**TO BE DONE:**
Copy the listing below line for line, with no changes.

**DATASET ROWS:**
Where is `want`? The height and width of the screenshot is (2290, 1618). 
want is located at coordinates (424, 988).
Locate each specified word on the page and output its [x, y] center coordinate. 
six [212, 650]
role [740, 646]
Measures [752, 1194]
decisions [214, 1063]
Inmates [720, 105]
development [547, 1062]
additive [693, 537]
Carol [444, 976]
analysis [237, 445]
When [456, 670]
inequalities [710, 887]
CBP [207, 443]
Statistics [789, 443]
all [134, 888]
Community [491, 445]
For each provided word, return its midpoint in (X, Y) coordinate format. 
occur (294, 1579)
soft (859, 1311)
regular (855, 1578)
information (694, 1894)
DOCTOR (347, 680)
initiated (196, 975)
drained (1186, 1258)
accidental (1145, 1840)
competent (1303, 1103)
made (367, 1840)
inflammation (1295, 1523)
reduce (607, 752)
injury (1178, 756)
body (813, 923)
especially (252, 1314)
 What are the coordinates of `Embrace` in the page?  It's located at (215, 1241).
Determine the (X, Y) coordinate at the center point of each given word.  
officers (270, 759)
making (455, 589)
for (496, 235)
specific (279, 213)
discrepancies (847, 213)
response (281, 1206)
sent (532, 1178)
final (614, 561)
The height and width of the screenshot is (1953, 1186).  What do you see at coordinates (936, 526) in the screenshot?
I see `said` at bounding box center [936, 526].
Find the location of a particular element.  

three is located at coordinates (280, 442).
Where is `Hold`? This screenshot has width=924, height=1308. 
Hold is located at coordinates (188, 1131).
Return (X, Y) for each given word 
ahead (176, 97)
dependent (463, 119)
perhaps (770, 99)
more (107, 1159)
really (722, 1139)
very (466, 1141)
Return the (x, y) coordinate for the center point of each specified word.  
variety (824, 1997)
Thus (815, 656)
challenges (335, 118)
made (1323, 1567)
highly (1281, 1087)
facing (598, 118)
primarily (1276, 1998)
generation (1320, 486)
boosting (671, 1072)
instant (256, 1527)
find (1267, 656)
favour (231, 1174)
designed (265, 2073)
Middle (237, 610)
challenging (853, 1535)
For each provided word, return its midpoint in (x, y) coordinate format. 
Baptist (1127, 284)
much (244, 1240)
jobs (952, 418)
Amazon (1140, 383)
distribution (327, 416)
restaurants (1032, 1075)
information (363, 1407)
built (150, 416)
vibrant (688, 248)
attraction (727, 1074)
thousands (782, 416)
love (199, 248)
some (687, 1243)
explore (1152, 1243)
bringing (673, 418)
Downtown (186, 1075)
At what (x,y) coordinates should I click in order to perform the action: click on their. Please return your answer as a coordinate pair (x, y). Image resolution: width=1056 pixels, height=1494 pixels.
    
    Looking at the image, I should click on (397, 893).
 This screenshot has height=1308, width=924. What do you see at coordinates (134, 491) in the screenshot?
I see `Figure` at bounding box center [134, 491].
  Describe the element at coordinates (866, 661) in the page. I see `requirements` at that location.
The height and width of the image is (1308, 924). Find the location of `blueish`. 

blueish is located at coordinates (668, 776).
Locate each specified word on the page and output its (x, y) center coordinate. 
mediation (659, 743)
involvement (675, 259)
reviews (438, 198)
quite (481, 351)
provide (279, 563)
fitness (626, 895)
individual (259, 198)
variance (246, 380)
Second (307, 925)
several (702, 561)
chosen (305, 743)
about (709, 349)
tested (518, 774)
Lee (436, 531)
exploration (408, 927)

**RESPONSE:**
Where is `want`? The height and width of the screenshot is (2290, 1618). 
want is located at coordinates (424, 988).
Locate each specified word on the page and output its [x, y] center coordinate. 
six [212, 650]
role [740, 646]
Measures [752, 1194]
decisions [214, 1063]
Inmates [720, 105]
development [547, 1062]
additive [693, 537]
Carol [444, 976]
analysis [237, 445]
When [456, 670]
inequalities [710, 887]
CBP [207, 443]
Statistics [789, 443]
all [134, 888]
Community [491, 445]
For each provided word, return its midpoint in (X, Y) coordinate format. 
occur (294, 1579)
soft (859, 1311)
regular (855, 1578)
information (694, 1894)
DOCTOR (347, 680)
initiated (196, 975)
drained (1186, 1258)
accidental (1145, 1840)
competent (1303, 1103)
made (367, 1840)
inflammation (1295, 1523)
reduce (607, 752)
injury (1178, 756)
body (813, 923)
especially (252, 1314)
 What are the coordinates of `Embrace` in the page?  It's located at (215, 1241).
Determine the (X, Y) coordinate at the center point of each given word.  
officers (270, 759)
making (455, 589)
for (496, 235)
specific (279, 213)
discrepancies (847, 213)
response (281, 1206)
sent (532, 1178)
final (614, 561)
The height and width of the screenshot is (1953, 1186).  What do you see at coordinates (936, 526) in the screenshot?
I see `said` at bounding box center [936, 526].
Find the location of a particular element.  

three is located at coordinates (280, 442).
Where is `Hold`? This screenshot has width=924, height=1308. 
Hold is located at coordinates (188, 1131).
Return (X, Y) for each given word 
ahead (176, 97)
dependent (463, 119)
perhaps (770, 99)
more (107, 1159)
really (722, 1139)
very (466, 1141)
Return the (x, y) coordinate for the center point of each specified word.  
variety (824, 1997)
Thus (815, 656)
challenges (335, 118)
made (1323, 1567)
highly (1281, 1087)
facing (598, 118)
primarily (1276, 1998)
generation (1320, 486)
boosting (671, 1072)
instant (256, 1527)
find (1267, 656)
favour (231, 1174)
designed (265, 2073)
Middle (237, 610)
challenging (853, 1535)
For each provided word, return its midpoint in (x, y) coordinate format. 
Baptist (1127, 284)
much (244, 1240)
jobs (952, 418)
Amazon (1140, 383)
distribution (327, 416)
restaurants (1032, 1075)
information (363, 1407)
built (150, 416)
vibrant (688, 248)
attraction (727, 1074)
thousands (782, 416)
love (199, 248)
some (687, 1243)
explore (1152, 1243)
bringing (673, 418)
Downtown (186, 1075)
At what (x,y) coordinates should I click in order to perform the action: click on their. Please return your answer as a coordinate pair (x, y). Image resolution: width=1056 pixels, height=1494 pixels.
    
    Looking at the image, I should click on (397, 893).
 This screenshot has height=1308, width=924. What do you see at coordinates (134, 491) in the screenshot?
I see `Figure` at bounding box center [134, 491].
  Describe the element at coordinates (866, 661) in the page. I see `requirements` at that location.
The height and width of the image is (1308, 924). Find the location of `blueish`. 

blueish is located at coordinates (668, 776).
Locate each specified word on the page and output its (x, y) center coordinate. 
mediation (659, 743)
involvement (675, 259)
reviews (438, 198)
quite (481, 351)
provide (279, 563)
fitness (626, 895)
individual (259, 198)
variance (246, 380)
Second (307, 925)
several (702, 561)
chosen (305, 743)
about (709, 349)
tested (518, 774)
Lee (436, 531)
exploration (408, 927)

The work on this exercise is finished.